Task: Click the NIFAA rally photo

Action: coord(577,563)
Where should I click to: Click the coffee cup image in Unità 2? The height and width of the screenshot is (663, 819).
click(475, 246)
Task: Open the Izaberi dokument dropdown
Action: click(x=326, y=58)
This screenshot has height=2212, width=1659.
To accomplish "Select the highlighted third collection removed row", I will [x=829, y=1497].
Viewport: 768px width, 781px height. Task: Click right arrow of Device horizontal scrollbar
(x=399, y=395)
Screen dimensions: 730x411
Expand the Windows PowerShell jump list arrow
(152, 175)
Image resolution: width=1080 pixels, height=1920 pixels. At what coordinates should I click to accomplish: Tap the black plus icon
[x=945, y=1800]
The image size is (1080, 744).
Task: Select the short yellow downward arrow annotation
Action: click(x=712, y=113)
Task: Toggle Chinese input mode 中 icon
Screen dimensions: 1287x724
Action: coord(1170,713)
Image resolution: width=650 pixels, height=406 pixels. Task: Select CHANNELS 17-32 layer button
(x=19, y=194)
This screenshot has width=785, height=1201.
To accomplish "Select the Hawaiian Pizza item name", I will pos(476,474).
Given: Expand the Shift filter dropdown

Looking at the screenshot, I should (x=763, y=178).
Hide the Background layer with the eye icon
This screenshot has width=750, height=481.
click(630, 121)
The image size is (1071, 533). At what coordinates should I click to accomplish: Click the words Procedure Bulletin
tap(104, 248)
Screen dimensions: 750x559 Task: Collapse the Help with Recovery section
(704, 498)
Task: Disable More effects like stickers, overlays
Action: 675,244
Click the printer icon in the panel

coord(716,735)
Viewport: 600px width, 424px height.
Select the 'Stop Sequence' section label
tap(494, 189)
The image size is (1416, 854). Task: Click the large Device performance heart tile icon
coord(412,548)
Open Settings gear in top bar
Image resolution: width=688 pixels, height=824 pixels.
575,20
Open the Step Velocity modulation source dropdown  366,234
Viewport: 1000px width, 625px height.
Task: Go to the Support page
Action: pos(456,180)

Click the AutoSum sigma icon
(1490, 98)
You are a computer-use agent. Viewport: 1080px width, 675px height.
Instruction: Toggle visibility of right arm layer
——
WHAT TO PRODUCE:
Set down the entries again, exactly as they stand above.

RESPONSE BELOW:
Task: Click the NIFAA rally photo

Action: coord(577,563)
Where should I click to: Click the coffee cup image in Unità 2? The height and width of the screenshot is (663, 819).
click(475, 246)
Task: Open the Izaberi dokument dropdown
Action: click(x=326, y=58)
This screenshot has height=2212, width=1659.
To accomplish "Select the highlighted third collection removed row", I will [x=829, y=1497].
Viewport: 768px width, 781px height. Task: Click right arrow of Device horizontal scrollbar
(x=399, y=395)
Screen dimensions: 730x411
Expand the Windows PowerShell jump list arrow
(152, 175)
Image resolution: width=1080 pixels, height=1920 pixels. At what coordinates should I click to accomplish: Tap the black plus icon
[x=945, y=1800]
The image size is (1080, 744).
Task: Select the short yellow downward arrow annotation
Action: click(x=712, y=113)
Task: Toggle Chinese input mode 中 icon
Screen dimensions: 1287x724
Action: coord(1170,713)
Image resolution: width=650 pixels, height=406 pixels. Task: Select CHANNELS 17-32 layer button
(x=19, y=194)
This screenshot has width=785, height=1201.
To accomplish "Select the Hawaiian Pizza item name", I will pos(476,474).
Given: Expand the Shift filter dropdown

Looking at the screenshot, I should (x=763, y=178).
Hide the Background layer with the eye icon
This screenshot has width=750, height=481.
click(630, 121)
The image size is (1071, 533). At what coordinates should I click to accomplish: Click the words Procedure Bulletin
tap(104, 248)
Screen dimensions: 750x559 Task: Collapse the Help with Recovery section
(704, 498)
Task: Disable More effects like stickers, overlays
Action: 675,244
Click the printer icon in the panel

coord(716,735)
Viewport: 600px width, 424px height.
Select the 'Stop Sequence' section label
tap(494, 189)
The image size is (1416, 854). Task: Click the large Device performance heart tile icon
coord(412,548)
Open Settings gear in top bar
Image resolution: width=688 pixels, height=824 pixels.
575,20
Open the Step Velocity modulation source dropdown  366,234
Viewport: 1000px width, 625px height.
Task: Go to the Support page
Action: pos(456,180)

Click the AutoSum sigma icon
(1490, 98)
You are a computer-use agent. Viewport: 1080px width, 675px height.
Instruction: Toggle visibility of right arm layer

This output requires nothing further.